As different personal data protection rules and practices in the EU member states were found to hamper the development of the single market, the GDPR transfers the competence to the European institutions.
In view of the fact that from the adoption of present legal framework based on the Directive 95/46/EC, information technology has made significant progress and has become an integral part of our everyday lives, the change of the legal framework was undoubtedly due and necessary.
At the time the Directive was adopted and entered into force, the Internet had few users. According to the World Bank, less than one percent of Europeans used it, most of whom relied on Netscape’s Internet browser, which was the first to provide secure communications (SSL), and Windows 95 – the computers of the lucky few were driven by the then most powerful Pentium 133 processor. Some months prior to the adoption and entry into force of the Directive, Larry Page and Sergey Brin (who would become the founders of Google) met for the first time. After the Directive had entered into force, it took another three years for the Nokia 5110 mobile phone to appear, six years for smart phones to be used on a large scale in Japan, nine years for the social network Facebook to be used by the public, and more than ten years for the first cloud service to appear.
The European legislator could not have been expected to take account of these factors related to information privacy when adopting the Directive. The traps and risks for personal data, on the one hand, and the incapacity of the existing legal framework to encourage the development of the single market, on the other, only became apparent during the 22-year-long existence of the Directive.
In the process of adopting the GDPR, the European Commission proposed and managed to incorporate several essential complements to the existing principles of personal data protection.

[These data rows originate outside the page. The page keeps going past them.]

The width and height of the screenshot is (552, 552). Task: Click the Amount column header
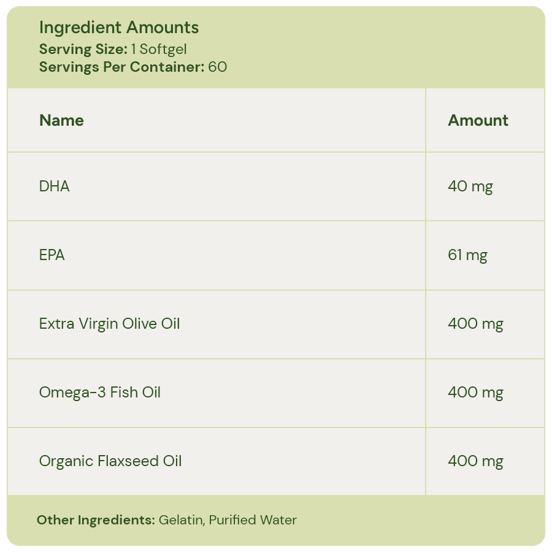(478, 120)
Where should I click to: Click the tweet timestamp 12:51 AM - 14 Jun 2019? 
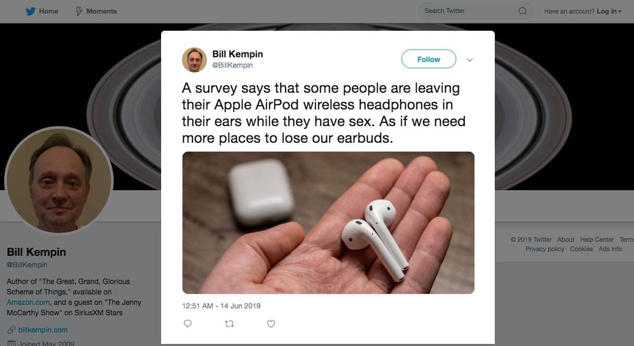(221, 306)
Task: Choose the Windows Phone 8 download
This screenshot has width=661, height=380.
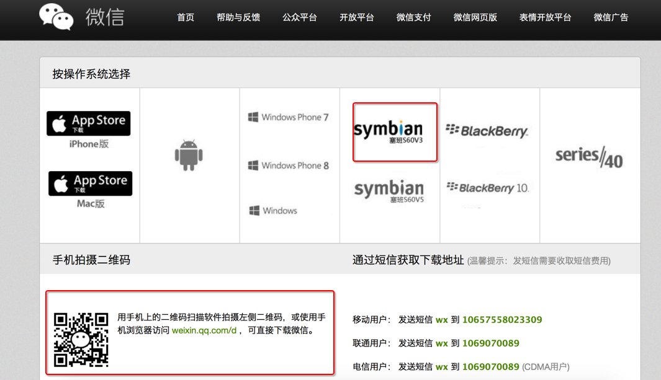Action: tap(289, 166)
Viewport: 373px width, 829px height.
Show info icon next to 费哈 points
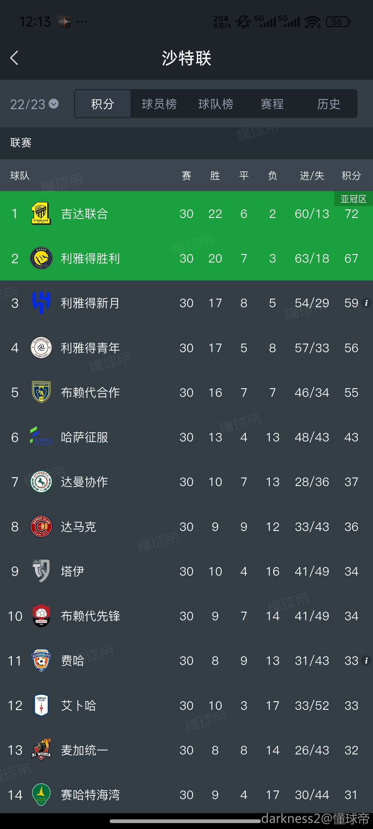click(x=366, y=661)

It shaped its proposals based on practical experience and the decisions of the Court of Justice of the European Union.
From the perspective of supervision, the new rules will facilitate the one-stop-shop principle, by which the national supervisor of the EU member state where the entity obligated to protect personal data has its main seat will be the competent supervisory authority.
New principles of privacy by design and privacy by default will oblige entities to design products and services from ground up around the idea of privacy in order to attract more consumers and have the highest level of privacy protection options turned on by default.

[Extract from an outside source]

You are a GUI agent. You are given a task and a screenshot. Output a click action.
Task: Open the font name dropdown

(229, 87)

The new legal framework will affect the business of entities which are not domiciled in an EU member state but offer products or services or exert control over individuals in the European Union. The aforementioned entities will have to appoint a representative in the European Union and align their business with the new legal framework.
Under the new legal framework, children will only be able to approve of the processing of their personal data with their parents’ consent, and the processing of data of children for purposes of contract execution will also be limited. Generally, there will be more requirements for consent. Processing of sensitive data, which will now also include genetic data, and transfer of personal data outside the European Economic Area will both even be subject to an express act of consent.

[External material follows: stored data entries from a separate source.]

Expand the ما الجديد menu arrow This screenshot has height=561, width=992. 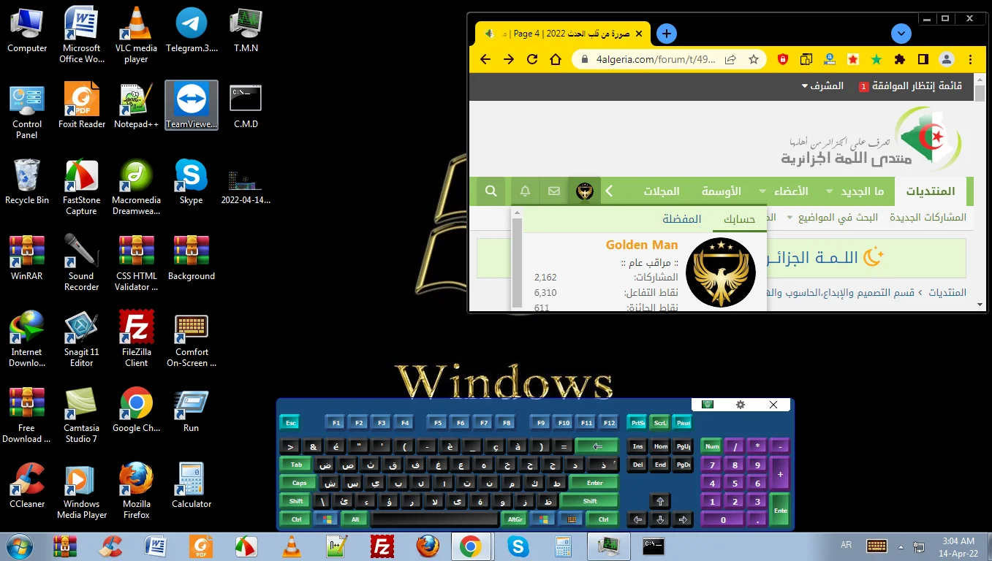(x=829, y=191)
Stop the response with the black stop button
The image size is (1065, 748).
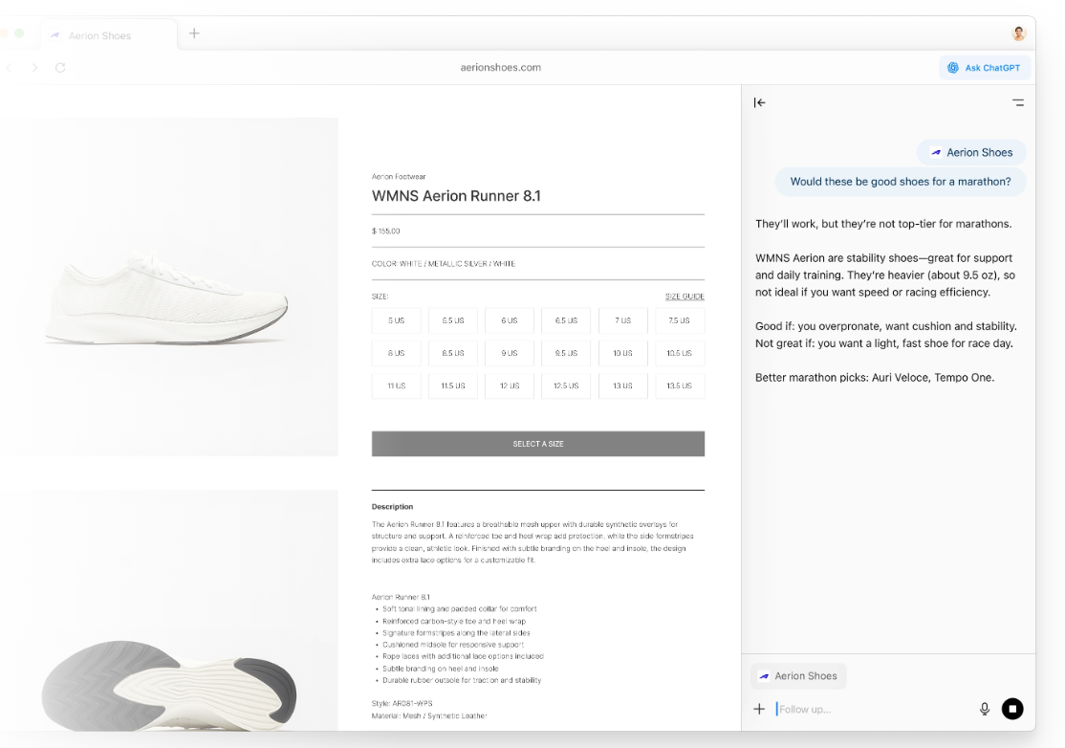1012,709

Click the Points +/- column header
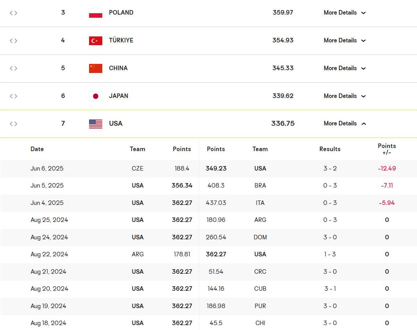[386, 149]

The individuals to whom the personal data relate will acquire more robust rights, inter alia, the right to be forgotten, while the data controllers will be obligated to provide more extensive information on their procedures – however, not at the cost of comprehensibility and transparency.
Entities whose business activity involves a high level of risk related to personal data will need to conduct a risk assessment procedure and consult the national supervisor before initiating data processing, which represents additional time pressure in the process of implementing projects.
The GDPR requires adequately protection of personal data against unauthorized access on the data storage medium which is used for processing; with respect to existing data threats, this cannot be imagined without the use of advanced safeguards and encryption methods.
Public entities obligated to protect data, entities that, due to the nature of their activity, regularly and systematically monitor personal data, and entities that process sensitive personal data will need to appoint an authorized person for the protection of personal data, who will only be responsible to the top management bodies within the entity obligated to protect data, and responsible primarily for all questions with reagrd to personal data protection.
The entities obligated to protect data will need to ensure that they are able to prove, at any time, to the national supervisors that they fulfil all the requirements. In some cases, the fulfilment of the requirements can also be ensured by subscribing to codes of conduct approved in advance by the national supervisor, or by obtaining certification from the certifying authority – generally prior to the commencement of the processing of personal data.
The national supervisors will be entitled to conduct monitoring of entities obligated to protect personal data, issue reminders, or prohibit processing of personal data. For a violation of the legal requirements, an entity obligated to protect data shall face a penalty in the amount of 4% of its global annual turnover or €20 million, and said entity shall also compensate the damage suffered by the individuals affected.
The GDPR should silence those who advocate economic progress at the cost of human rights, promote electronic commerce, strengthen and stimulate the development of the single market, and eliminate the administrative barriers to trade. The countdown to the commencement of the new legal framework has begun. The final year before GDPR enters into force will pass quickly, and preparations need therefore be made today.